Anyone with a sense of history can tell you that the afternoon high tea service is anything but new.

Afternoon Break

Almost all the credit goes to Anna, the seventh Duchess of Bedford. The 18th-Century aristocrat complained often of having a sinking feeling in the afternoon.

This was soon remedied by her house servants, who served tea and cakes. She invited her friends to her London town house to enjoy the daily experience and the tradition was launched.

At some hotels, maintaining an afternoon tea custom has become a logistical problem.

"It's very difficult to import the kind of tea we want here," said Clyde Min, general manager of the Regent hotel in Bangkok. "But we planned ahead and did it."

The Regent tea is patterned after the Dorchester Hotel's high tea in London. The hotel offers a full line of Twinings teas, as well as matoon tea, a local Thai tea made from bale fruit.

Each afternoon from 3 to 6 local Bangkok socialites as well as hotel guests gather for the tea. As a small chamber music group plays from the balcony, the hotel offers the teas, along with finger sandwiches, scones, fresh fruit and a selection of Thai dim sum. "The dim sum," Min said, "is to let them know we've maintained the British traditions but to remind them they're still in Thailand."

Bargain in Thailand

The price for the high tea in Bangkok (about U.S. $3.80) is also much less expensive than it is at the Dorchester, the Ritz or the Savoy. At these three London hotels, tea service can get pricey. At the Ritz, tea runs 8 (about $12) a head. At the Savoy, it's 7.50, and the Dorchester will set you back 7.30.

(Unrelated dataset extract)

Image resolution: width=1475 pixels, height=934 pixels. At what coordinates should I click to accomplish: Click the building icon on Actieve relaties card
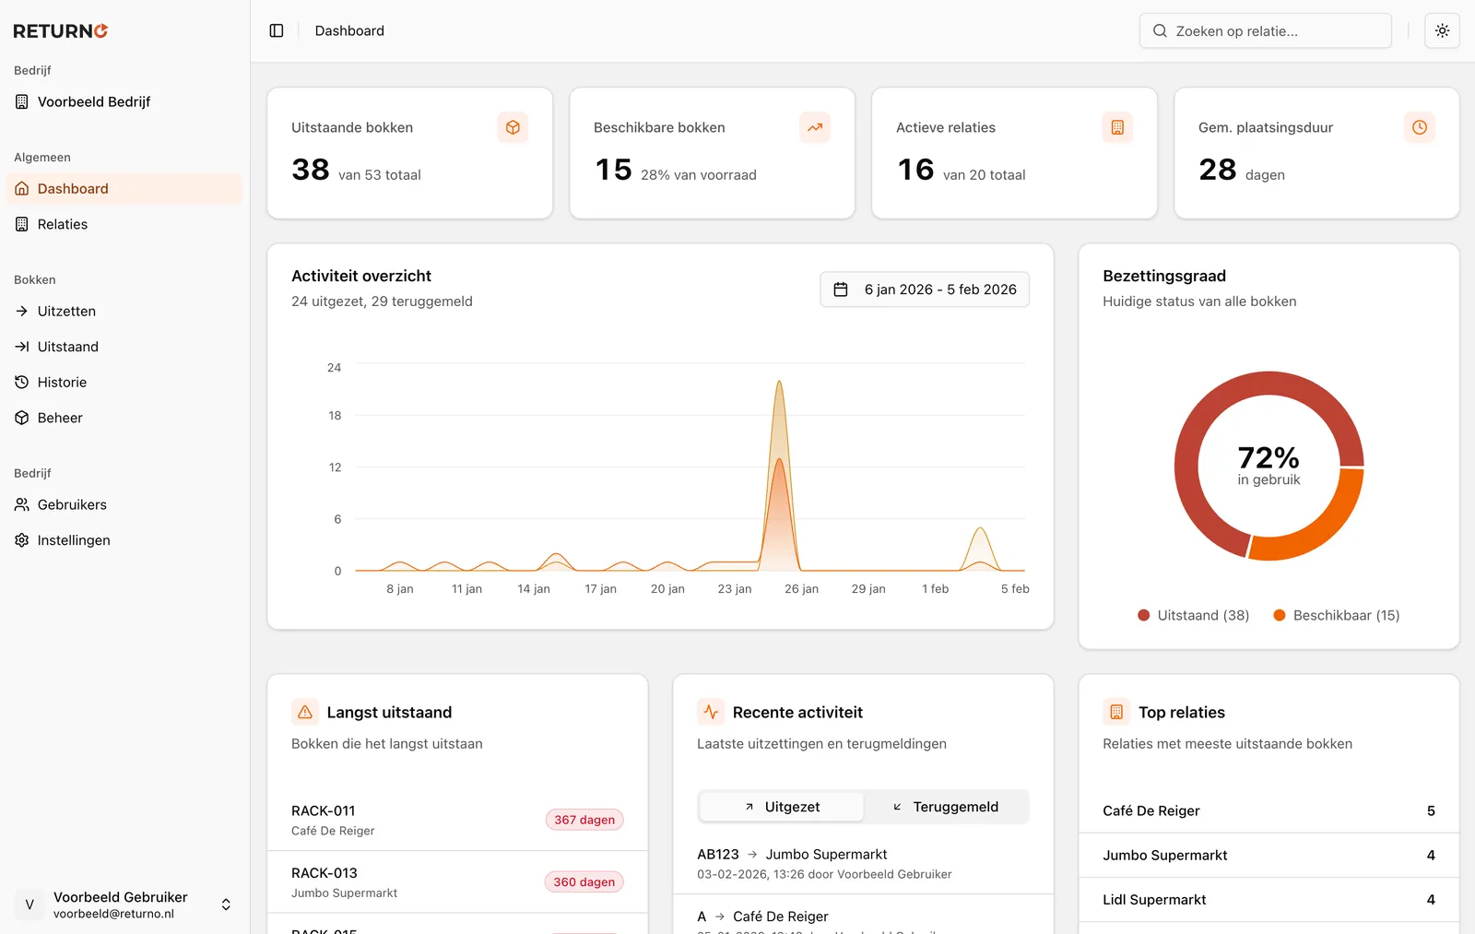coord(1116,127)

Still, reservations at these legendary high tea hotels are a must. Despite the high prices, it is not unusual for afternoon teas to be see-and-be-seen, sold-out events. London's society ladies frequent the teas, and it's not unusual for the Queen Mother or other members of the Royal family to drop in occasionally at the hotels to sample a few scones with clotted cream.

However, back in the United States, even at the hotels that have been offering the traditional service for quite some time, afternoon high teas are no longer the exclusive bastion of socialites looking for ways to quietly and delicately pass the time between more formal meals.

The Clift Hotel in San Francisco offers an excellent tea service. The Mayfair Regent in Chicago takes their tea service very seriously. The hotel's large and beautifully appointed tearoom offers guests 24 separate tea choices, as well as a great view of Lake Michigan.

Fashions, Fox Trots

Some hotels have combined their tea service with afternoon dancing, especially on Friday afternoons.

Other hotels, like the Mandarin in Vancouver, offer a series of "fashion teas" in the afternoon.

The Lancaster hotel in Houston converts their lobby each afternoon for an elegant tea service. And its tea menu provides guests with a short history of tea drinking.